00 - Introduction to JupyterLab

Before going any further:

These notebooks are best visualized by copying them to your writable-workspace on your PAVICS account, as files will be created and written on your writable-workspace that has write access. Please copy the tutorial notebooks (00-12) to that folder before continuing.

Please see the PAVICS-Hydro documentation on the PAVICS website for more details.

JupyterLab

Welcome to this PAVICS-Hydro tutorial, where we will explore the various hydrological modelling and forecasting possibilities offered by PAVICS-Hydro. The platform uses the Raven hydrological modelling framework to emulate different hydrological models, and relies on various scientific Python libraries to analyze the results.

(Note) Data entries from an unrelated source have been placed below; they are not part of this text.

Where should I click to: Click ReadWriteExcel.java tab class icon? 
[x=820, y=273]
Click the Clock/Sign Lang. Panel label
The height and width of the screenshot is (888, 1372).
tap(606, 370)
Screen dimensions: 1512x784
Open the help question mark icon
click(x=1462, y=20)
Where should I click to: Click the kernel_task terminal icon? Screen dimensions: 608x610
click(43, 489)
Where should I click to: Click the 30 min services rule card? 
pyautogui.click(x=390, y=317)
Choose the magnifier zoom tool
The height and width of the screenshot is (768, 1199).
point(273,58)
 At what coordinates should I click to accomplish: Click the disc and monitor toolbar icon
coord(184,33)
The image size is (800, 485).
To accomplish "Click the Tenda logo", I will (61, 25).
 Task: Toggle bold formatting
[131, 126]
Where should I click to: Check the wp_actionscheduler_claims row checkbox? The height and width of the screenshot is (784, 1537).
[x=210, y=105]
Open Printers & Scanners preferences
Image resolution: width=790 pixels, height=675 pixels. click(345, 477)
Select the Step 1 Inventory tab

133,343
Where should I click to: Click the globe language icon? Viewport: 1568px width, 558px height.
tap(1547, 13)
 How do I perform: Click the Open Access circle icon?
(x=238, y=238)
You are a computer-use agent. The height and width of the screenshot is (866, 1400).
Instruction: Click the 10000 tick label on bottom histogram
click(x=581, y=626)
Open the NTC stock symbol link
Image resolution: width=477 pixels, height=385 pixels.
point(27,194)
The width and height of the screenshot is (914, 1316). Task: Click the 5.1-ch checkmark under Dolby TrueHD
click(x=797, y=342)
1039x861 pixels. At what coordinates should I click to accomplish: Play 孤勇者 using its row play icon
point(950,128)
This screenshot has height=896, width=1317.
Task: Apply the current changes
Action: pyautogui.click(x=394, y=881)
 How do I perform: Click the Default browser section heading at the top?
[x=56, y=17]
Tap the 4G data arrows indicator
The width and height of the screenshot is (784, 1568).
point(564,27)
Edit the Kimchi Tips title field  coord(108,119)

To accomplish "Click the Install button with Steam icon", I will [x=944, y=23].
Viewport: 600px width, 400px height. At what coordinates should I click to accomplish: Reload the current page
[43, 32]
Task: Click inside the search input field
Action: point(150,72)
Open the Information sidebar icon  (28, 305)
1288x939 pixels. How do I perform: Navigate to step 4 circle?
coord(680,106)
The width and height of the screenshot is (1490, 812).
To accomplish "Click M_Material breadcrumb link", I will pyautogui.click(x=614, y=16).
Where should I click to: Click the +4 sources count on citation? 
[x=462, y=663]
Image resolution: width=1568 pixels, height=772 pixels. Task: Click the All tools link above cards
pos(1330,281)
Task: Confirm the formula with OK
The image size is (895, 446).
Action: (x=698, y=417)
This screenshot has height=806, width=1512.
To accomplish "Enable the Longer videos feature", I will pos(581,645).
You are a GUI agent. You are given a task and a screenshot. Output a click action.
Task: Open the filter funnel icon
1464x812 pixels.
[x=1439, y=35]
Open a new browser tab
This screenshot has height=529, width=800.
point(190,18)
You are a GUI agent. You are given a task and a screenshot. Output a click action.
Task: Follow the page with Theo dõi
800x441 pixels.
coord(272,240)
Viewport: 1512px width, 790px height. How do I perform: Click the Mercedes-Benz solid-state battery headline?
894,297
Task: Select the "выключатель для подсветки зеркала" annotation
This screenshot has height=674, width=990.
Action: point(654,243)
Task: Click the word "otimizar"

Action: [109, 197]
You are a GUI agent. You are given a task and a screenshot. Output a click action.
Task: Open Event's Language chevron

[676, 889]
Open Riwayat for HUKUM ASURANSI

This tutorial starts by exploring the JupyterLab environment that this notebook is currently running on.

The file explorer

The file explorer to the left of your screen works in much the same way as any file explorer on Windows, Mac or Linux. Here, we have files and folders that contain notebooks and data that we will want to use in our research or operations. You can:

  • Upload files here by using drag-and-drop OR using the button to that effect above the file explorer to send files from computer to the server (e.g. watershed boundaries, model files, input data, streamflow data, etc.) as required;

  • Cut, Copy, Paste files from one folder to another in the JupyterLab server;

  • Download files by right-clicking the file and saving to your computer locally;

  • Open notebook files (.ipynb) in the editor to modify and run the codes within;

  • Shutting down a running notebook by right-clicking and selecting “Shut Down Kernel”.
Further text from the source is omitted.